There’s no need to panic if you haven’t been doing this during the year. However, you don’t want to wait too much longer before scheduling your appointment. When year-end comes, you are not the only small business owner looking for help. Randi suggests getting an appointment on the books as soon as possible, even if you don’t think you’re ready. It’s easy to fall in the trap of thinking there is more time and therefore put off gathering everything you need. Scheduling an appointment with your accountant or bookkeeper will give you a hard deadline to work for, and you can rest easy knowing that you have the time set aside to get some extra help if you need it.
Avoid Common Payroll Mistakes
When asked about the biggest mistakes made on payroll and payroll taxes at the end of the year, both Krista and Randi noted that many business owners make the mistake of paying out bonuses, holiday gifts, and other fringe benefits incorrectly. Bonuses need to be treated as taxable income and should technically face the same payroll and tax withholdings as a regular employee paycheck. Scrutiny around bonuses and fringe benefits by the IRS has increased in recent years, which is why it’s extra important to ensure employees are being paid accordingly for these benefits. Another mistake that Krista sees frequently is small business owners confusing vendors and employees. While it may seem harmless, there are different standards and laws to follow when it comes to paying an employee, an independent contractor or a vendor. Mixing these up may lead to costly consequences a small business owner might not be prepared for.
Krista also notes that many entrepreneurs don’t create employee handbooks, which can help establish guidelines when it comes to the end of year paid-time-off and end of year bonuses. She stresses that if you have employees with unused PTO that doesn’t roll over, it’s better to offer a pay-out option rather than have all your employees scramble to take their vacation days before the end of the year. There is also the option to let your employees vacation time roll over into the following year.

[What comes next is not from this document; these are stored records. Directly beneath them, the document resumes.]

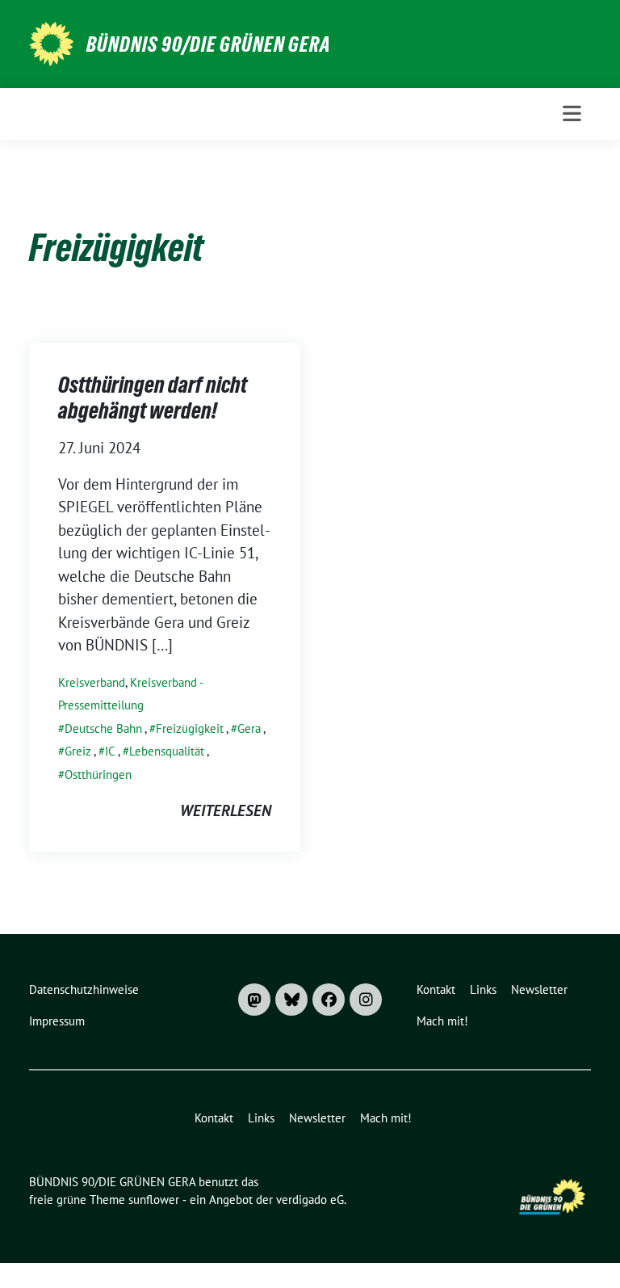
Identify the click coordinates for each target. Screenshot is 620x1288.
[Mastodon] (254, 999)
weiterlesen (225, 810)
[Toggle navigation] (572, 113)
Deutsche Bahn (103, 728)
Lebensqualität (166, 751)
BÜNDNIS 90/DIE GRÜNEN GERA (208, 44)
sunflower (153, 1199)
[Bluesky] (291, 999)
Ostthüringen (98, 774)
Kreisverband (91, 682)
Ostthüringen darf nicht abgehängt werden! (152, 397)
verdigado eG (310, 1199)
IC (110, 751)
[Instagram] (366, 999)
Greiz (78, 751)
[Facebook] (328, 999)
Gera (249, 728)
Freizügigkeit (190, 728)
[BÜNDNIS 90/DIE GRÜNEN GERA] (51, 42)
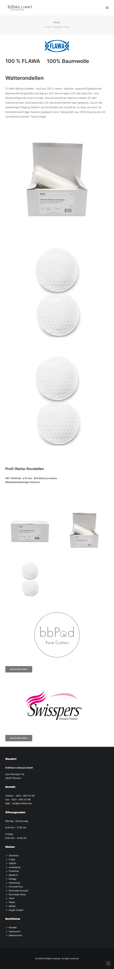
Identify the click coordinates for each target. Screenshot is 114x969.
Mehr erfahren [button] (18, 669)
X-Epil (12, 859)
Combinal (14, 871)
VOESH (12, 863)
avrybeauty (14, 867)
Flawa (12, 902)
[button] (107, 7)
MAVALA (13, 875)
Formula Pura (16, 886)
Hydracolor (14, 882)
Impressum (14, 931)
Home (47, 27)
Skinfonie (14, 855)
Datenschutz (15, 935)
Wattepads (57, 27)
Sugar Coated (16, 910)
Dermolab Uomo (17, 894)
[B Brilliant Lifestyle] (20, 7)
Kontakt (13, 927)
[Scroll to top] (108, 963)
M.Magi (12, 879)
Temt (11, 898)
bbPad (12, 906)
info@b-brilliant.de (22, 803)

Consider an Accountant or Bookkeeper for Year-End Prep
We’ve been touching on this throughout the article, but if you’re still not sold on how an accountant or bookkeeper can make year-end easier, we have a few more arguments for you to consider. Both Krista and Randi are available to their clients year-round, meaning they aren’t going to drop their clients when tax deadlines hit. Randi said that she has some clients who have complicated returns, or file taxes on a quarterly basis, so she is always checking in with them to see how they are doing and offer her guidance. Krista also stays in touch with her clients during the year and will check in monthly with some of her clients, asking questions about their finances each time to keep things on track. As to not overwhelm her clients, she will only ask a few questions with each email, but when tax filing does come, they have to know where they stand on most subjects. At the end of the day, remember that an accountant or bookkeeper is an asset to your small business. They will help you manage cash flow, guide you in the right direction to make sure you’re reaching your financial goals, and overall keep you financially stable.